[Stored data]
------------------------------------------------------------------------

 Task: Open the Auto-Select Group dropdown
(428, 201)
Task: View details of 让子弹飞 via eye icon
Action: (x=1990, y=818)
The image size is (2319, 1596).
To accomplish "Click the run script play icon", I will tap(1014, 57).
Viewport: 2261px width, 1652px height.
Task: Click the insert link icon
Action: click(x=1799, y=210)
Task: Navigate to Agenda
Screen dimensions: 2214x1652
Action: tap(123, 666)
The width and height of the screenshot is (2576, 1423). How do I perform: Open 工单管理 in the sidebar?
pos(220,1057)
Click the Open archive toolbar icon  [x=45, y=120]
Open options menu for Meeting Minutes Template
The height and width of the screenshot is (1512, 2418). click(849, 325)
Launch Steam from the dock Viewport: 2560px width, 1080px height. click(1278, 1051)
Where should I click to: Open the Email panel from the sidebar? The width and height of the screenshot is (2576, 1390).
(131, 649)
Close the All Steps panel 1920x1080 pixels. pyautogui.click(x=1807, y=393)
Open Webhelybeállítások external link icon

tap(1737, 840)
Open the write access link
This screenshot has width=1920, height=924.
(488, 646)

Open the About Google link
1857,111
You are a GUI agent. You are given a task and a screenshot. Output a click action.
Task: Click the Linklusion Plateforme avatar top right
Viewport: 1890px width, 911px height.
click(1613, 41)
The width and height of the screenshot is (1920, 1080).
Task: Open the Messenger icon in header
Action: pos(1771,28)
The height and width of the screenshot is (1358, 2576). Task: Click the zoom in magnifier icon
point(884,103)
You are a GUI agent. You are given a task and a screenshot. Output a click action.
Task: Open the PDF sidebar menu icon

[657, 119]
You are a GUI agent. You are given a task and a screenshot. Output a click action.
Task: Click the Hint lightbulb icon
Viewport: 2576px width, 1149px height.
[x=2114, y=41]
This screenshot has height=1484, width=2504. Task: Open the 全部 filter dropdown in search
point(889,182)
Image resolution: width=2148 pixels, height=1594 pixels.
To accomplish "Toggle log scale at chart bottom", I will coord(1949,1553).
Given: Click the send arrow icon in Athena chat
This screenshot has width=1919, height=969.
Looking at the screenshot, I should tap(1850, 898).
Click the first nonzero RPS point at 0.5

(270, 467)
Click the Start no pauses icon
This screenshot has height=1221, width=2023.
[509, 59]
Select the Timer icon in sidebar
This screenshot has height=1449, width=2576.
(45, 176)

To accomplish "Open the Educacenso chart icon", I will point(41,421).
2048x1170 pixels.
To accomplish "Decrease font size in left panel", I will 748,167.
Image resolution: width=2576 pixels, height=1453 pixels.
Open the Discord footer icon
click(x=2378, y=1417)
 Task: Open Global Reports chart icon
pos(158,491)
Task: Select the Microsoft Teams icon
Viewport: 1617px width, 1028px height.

------------------------------------------------------------------------

- _DESCRIPTION OF THE TASK_: The data above, all of it, needs to be output exactly as written.

- _FINISHED EXERCISE_:
 Task: Open the Auto-Select Group dropdown
(428, 201)
Task: View details of 让子弹飞 via eye icon
Action: (x=1990, y=818)
The image size is (2319, 1596).
To accomplish "Click the run script play icon", I will tap(1014, 57).
Viewport: 2261px width, 1652px height.
Task: Click the insert link icon
Action: click(x=1799, y=210)
Task: Navigate to Agenda
Screen dimensions: 2214x1652
Action: tap(123, 666)
The width and height of the screenshot is (2576, 1423). How do I perform: Open 工单管理 in the sidebar?
pos(220,1057)
Click the Open archive toolbar icon  [x=45, y=120]
Open options menu for Meeting Minutes Template
The height and width of the screenshot is (1512, 2418). click(849, 325)
Launch Steam from the dock Viewport: 2560px width, 1080px height. click(1278, 1051)
Where should I click to: Open the Email panel from the sidebar? The width and height of the screenshot is (2576, 1390).
(131, 649)
Close the All Steps panel 1920x1080 pixels. pyautogui.click(x=1807, y=393)
Open Webhelybeállítások external link icon

tap(1737, 840)
Open the write access link
This screenshot has width=1920, height=924.
(488, 646)

Open the About Google link
1857,111
You are a GUI agent. You are given a task and a screenshot. Output a click action.
Task: Click the Linklusion Plateforme avatar top right
Viewport: 1890px width, 911px height.
click(1613, 41)
The width and height of the screenshot is (1920, 1080).
Task: Open the Messenger icon in header
Action: pos(1771,28)
The height and width of the screenshot is (1358, 2576). Task: Click the zoom in magnifier icon
point(884,103)
You are a GUI agent. You are given a task and a screenshot. Output a click action.
Task: Open the PDF sidebar menu icon

[657, 119]
You are a GUI agent. You are given a task and a screenshot. Output a click action.
Task: Click the Hint lightbulb icon
Viewport: 2576px width, 1149px height.
[x=2114, y=41]
This screenshot has height=1484, width=2504. Task: Open the 全部 filter dropdown in search
point(889,182)
Image resolution: width=2148 pixels, height=1594 pixels.
To accomplish "Toggle log scale at chart bottom", I will coord(1949,1553).
Given: Click the send arrow icon in Athena chat
This screenshot has width=1919, height=969.
Looking at the screenshot, I should tap(1850, 898).
Click the first nonzero RPS point at 0.5

(270, 467)
Click the Start no pauses icon
This screenshot has height=1221, width=2023.
[509, 59]
Select the Timer icon in sidebar
This screenshot has height=1449, width=2576.
(45, 176)

To accomplish "Open the Educacenso chart icon", I will point(41,421).
2048x1170 pixels.
To accomplish "Decrease font size in left panel", I will 748,167.
Image resolution: width=2576 pixels, height=1453 pixels.
Open the Discord footer icon
click(x=2378, y=1417)
 Task: Open Global Reports chart icon
pos(158,491)
Task: Select the Microsoft Teams icon
Viewport: 1617px width, 1028px height.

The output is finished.